6 tunanetra khususnya keterampilan dalam menata tempat tidur melalui teknik orientasi dan tactual modelling. B. Identifikasi masalah Dari latar belakang tersebut, maka dapat ditemukan beberapa permasalahan antara lain: 1. Bagaimanakah cara melepas sprei dengan baik? 2. Bagaimanakah cara memasang sprei dengan baik? 3. Bagaimanaka cara membuka sarung bantal? 4. Bagamanakah cara memasang sarung bantal? 5. Bagaimanakah cara menyimpan bantal yang rapi? 6. Bagaimanakah cara melipat selimut dengan baik? 7. Bagaimanakah cara menyimpan selimut yang rapi? C. Batasan masalah Adapun batasan masalah dalam penelitian ini yaitu dibatasi pada keterampilan menata tempat tidur anak tunanetra melalui teknik orientasi dan tactual modelling. Menata tempat tidur mencakup memasang sprei, memasang sarung bantal, melipat selimut, menempatkan bantal, dan selimut di atas tempat tidur. D. Hipotesis Hipotesis dalam penelitian ini adalah sebagai berikut: Teknik orientasi dan tactual modeling dapat meningkatkan keterampilan anak tunanetra dalam menata tempat tidurnya.

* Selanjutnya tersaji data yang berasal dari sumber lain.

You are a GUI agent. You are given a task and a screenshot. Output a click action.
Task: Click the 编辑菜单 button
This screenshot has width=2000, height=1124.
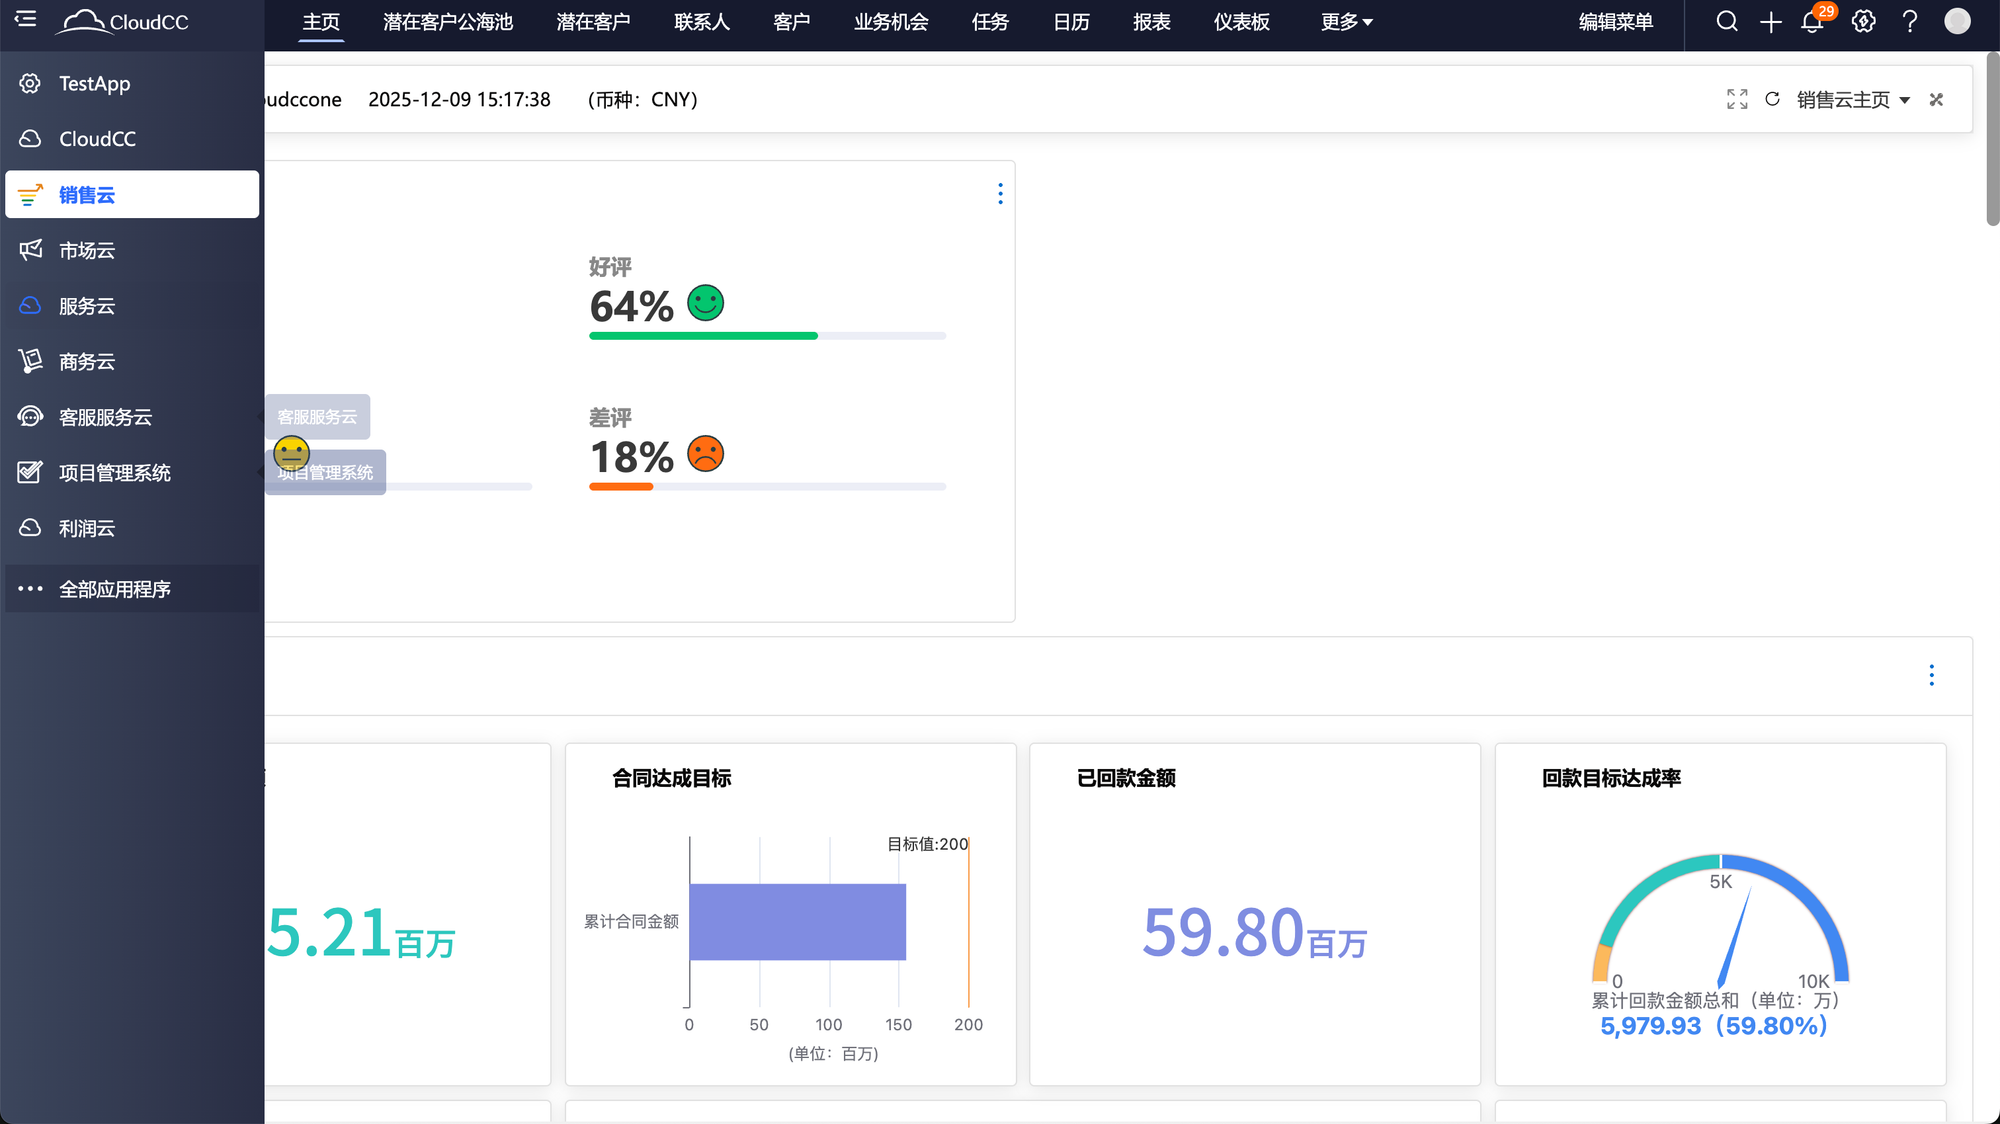tap(1615, 22)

7 E. Variabel Penelitian 1. Variabel Bebas Variabel bebas dalam penelitian ini adalah teknik orientasi dan tactual modeling. 2. Variabel Terikat Variabel terikat dalam penelitian ini adalah keterampilan kehidupan sehari-hari anak tunanetra dalam menata tempat tidur. Yang mencakup: memasang sprei, memasang sarung bantal, melipat selimut, dan menempatkan bantal serta selimut di atas tempat tidur. F. Tujuan dan Manfaat Penelitian 1. Tujuan Untuk mengetahui peningkatan kemampuan keterampilan menata tempat tidur pada anak tunanetra melalui teknik orientasi dan tactual modelling. 2. Manfaat Manfaat dari penelitian ini adalah untuk meningkatkan kemampuan kegiatan kehidupan sehari-hari dalam hal menata tempat tidur anak tunanetra. Sehingga tidak ada lagi diskriminasi yang dialami oleh tunanetra. Bagi penulis sendiri penelitian ini dapat dijadikan wawasan baru tentang bagaimana penulis harus membimbing atau melatih keterampilan kegiatan kehidupan sehari-hari

8 khususnya dalam menata tempat tidur ketika terjun di lapangan. Selain itu manfaat bagi anak tunanetra itu sendiri yaitu anak menjadi mandiri tidak bergantung kepada orang lain. G. Metode Penelitian Penelitian ini bersifat eksperimen, yaitu suatu metode yang bertujuan untuk memperoleh data yang diperlukan dengan melihat hasil ada tidaknya akibat dari suatu perlakuan (treatment). Dalam penelitian ini menggunakan metode penelitian dengan subjek tunggal (Single Subjek Research) dengan desain A-B-A.